+++ Input +++
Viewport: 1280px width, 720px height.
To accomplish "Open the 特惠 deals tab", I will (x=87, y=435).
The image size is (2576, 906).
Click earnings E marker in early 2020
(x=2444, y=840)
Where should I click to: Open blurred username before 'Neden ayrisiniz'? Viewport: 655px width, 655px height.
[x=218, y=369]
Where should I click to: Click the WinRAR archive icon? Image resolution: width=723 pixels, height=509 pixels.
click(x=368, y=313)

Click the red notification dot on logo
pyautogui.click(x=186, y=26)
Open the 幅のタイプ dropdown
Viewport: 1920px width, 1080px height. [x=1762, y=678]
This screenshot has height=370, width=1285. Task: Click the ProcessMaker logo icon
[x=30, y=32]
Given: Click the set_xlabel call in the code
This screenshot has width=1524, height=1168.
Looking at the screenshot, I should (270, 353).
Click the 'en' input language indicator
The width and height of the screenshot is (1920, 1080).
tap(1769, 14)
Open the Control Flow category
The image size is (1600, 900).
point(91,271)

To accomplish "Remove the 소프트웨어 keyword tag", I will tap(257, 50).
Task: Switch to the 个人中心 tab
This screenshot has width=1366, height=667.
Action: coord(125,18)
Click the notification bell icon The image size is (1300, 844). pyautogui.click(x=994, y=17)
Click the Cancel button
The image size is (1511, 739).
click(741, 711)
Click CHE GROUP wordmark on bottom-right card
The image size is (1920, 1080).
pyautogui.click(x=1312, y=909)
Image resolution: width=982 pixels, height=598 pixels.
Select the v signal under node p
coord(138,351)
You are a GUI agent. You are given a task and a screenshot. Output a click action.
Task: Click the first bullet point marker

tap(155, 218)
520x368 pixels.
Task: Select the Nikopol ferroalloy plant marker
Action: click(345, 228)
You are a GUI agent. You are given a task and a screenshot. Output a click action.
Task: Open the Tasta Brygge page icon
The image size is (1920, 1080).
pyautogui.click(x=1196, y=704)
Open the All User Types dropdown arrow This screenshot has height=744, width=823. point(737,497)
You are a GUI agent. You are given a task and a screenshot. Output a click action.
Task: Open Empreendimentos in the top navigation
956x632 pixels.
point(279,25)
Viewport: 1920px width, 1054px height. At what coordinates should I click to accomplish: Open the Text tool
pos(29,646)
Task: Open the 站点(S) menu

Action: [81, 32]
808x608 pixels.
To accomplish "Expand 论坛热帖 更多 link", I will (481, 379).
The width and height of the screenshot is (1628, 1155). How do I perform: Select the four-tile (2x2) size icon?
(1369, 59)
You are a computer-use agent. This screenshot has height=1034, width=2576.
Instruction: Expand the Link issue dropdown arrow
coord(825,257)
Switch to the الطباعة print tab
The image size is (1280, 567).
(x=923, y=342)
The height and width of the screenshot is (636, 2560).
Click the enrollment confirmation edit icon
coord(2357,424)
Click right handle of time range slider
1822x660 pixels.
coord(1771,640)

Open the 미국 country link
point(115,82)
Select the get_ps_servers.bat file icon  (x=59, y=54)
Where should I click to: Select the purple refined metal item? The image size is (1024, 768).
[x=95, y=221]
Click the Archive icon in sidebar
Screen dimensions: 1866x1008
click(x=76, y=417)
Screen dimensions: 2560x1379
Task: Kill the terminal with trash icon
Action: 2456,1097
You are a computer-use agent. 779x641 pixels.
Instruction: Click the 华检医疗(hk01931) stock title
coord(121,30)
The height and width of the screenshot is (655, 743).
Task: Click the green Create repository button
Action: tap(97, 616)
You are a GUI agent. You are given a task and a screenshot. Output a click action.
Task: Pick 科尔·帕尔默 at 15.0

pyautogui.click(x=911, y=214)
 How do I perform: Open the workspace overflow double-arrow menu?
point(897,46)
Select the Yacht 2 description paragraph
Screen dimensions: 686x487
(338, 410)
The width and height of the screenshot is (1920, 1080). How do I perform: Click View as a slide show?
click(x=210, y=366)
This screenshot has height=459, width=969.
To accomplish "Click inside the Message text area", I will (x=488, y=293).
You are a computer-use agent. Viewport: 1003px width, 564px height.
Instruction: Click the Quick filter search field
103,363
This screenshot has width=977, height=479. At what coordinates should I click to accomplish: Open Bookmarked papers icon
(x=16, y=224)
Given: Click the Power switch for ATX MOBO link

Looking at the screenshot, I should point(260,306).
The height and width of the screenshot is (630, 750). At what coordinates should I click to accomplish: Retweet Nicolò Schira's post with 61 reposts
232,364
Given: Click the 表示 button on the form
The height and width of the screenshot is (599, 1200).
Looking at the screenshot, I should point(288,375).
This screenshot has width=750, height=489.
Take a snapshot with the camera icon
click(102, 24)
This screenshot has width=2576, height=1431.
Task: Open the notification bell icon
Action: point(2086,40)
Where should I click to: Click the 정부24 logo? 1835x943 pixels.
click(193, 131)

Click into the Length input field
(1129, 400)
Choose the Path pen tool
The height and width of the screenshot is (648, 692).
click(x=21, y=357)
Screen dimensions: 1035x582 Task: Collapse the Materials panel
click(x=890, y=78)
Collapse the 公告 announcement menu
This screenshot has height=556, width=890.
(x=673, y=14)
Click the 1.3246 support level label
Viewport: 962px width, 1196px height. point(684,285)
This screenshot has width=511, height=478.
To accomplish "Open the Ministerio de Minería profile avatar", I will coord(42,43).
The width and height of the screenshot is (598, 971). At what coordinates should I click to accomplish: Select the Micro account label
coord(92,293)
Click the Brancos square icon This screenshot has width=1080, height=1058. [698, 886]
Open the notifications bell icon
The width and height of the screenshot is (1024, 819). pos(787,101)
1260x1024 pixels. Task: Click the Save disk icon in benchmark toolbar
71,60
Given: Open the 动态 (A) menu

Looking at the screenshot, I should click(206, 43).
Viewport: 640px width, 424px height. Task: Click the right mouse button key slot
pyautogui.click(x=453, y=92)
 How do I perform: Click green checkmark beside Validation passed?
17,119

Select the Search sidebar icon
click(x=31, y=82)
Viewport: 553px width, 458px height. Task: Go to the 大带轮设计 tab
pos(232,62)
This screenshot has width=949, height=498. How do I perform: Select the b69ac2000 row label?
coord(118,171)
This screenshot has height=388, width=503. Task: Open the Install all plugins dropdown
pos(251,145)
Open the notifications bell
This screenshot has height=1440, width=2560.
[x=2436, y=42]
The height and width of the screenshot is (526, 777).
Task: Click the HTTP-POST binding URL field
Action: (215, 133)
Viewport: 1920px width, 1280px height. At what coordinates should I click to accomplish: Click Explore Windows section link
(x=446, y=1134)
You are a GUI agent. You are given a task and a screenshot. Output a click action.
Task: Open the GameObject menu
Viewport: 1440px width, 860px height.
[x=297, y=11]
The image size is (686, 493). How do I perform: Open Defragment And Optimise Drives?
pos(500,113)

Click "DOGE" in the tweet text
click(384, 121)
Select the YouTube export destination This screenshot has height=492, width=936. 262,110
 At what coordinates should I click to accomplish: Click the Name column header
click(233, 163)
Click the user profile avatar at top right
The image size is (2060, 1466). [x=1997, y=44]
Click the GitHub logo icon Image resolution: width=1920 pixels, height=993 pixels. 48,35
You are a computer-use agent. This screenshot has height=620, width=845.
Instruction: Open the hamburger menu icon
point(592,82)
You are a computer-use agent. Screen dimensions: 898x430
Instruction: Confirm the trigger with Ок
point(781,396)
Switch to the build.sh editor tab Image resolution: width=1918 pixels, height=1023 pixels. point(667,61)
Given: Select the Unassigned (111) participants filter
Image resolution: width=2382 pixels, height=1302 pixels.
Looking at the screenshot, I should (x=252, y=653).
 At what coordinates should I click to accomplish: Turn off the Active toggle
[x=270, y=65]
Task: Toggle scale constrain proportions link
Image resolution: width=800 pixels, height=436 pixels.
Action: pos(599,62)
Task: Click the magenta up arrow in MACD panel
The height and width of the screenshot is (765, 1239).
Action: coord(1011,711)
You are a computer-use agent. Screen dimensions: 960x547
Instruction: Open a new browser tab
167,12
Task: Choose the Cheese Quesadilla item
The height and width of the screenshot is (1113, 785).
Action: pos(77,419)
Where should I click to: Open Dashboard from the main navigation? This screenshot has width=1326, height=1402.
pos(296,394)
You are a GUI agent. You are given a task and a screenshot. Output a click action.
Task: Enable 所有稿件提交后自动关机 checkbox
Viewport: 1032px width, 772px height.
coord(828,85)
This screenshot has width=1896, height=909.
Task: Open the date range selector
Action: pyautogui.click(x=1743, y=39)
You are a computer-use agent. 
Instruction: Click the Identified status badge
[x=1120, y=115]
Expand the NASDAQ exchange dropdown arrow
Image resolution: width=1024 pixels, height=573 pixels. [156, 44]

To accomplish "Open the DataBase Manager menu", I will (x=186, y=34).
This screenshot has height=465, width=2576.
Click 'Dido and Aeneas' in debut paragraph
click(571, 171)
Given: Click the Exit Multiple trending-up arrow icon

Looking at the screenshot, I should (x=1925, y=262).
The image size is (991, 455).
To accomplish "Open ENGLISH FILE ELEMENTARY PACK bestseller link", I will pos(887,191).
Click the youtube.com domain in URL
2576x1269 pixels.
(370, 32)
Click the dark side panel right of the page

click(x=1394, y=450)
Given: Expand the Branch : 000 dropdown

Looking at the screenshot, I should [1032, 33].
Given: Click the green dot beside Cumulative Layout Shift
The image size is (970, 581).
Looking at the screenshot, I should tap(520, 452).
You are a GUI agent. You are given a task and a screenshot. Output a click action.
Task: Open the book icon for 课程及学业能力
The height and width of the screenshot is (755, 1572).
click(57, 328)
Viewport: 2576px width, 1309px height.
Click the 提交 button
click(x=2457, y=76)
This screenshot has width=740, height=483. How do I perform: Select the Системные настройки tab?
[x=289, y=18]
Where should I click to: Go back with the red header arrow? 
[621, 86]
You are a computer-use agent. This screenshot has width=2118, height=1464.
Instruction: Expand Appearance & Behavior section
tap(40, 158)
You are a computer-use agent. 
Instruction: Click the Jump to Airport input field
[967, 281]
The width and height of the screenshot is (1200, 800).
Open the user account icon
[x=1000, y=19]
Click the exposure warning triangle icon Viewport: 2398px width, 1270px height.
+++
#### Your task:
Copy out the part of the records that starts with the line containing "Given: Click the green" and runs through the end of the records, both ends included, with every line exactly as it appears.

#### The reply:
Given: Click the green dot beside Cumulative Layout Shift
The image size is (970, 581).
Looking at the screenshot, I should tap(520, 452).
You are a GUI agent. You are given a task and a screenshot. Output a click action.
Task: Open the book icon for 课程及学业能力
The height and width of the screenshot is (755, 1572).
click(57, 328)
Viewport: 2576px width, 1309px height.
Click the 提交 button
click(x=2457, y=76)
This screenshot has width=740, height=483. How do I perform: Select the Системные настройки tab?
[x=289, y=18]
Where should I click to: Go back with the red header arrow? 
[621, 86]
You are a computer-use agent. This screenshot has width=2118, height=1464.
Instruction: Expand Appearance & Behavior section
tap(40, 158)
You are a computer-use agent. 
Instruction: Click the Jump to Airport input field
[967, 281]
The width and height of the screenshot is (1200, 800).
Open the user account icon
[x=1000, y=19]
Click the exposure warning triangle icon Viewport: 2398px width, 1270px height.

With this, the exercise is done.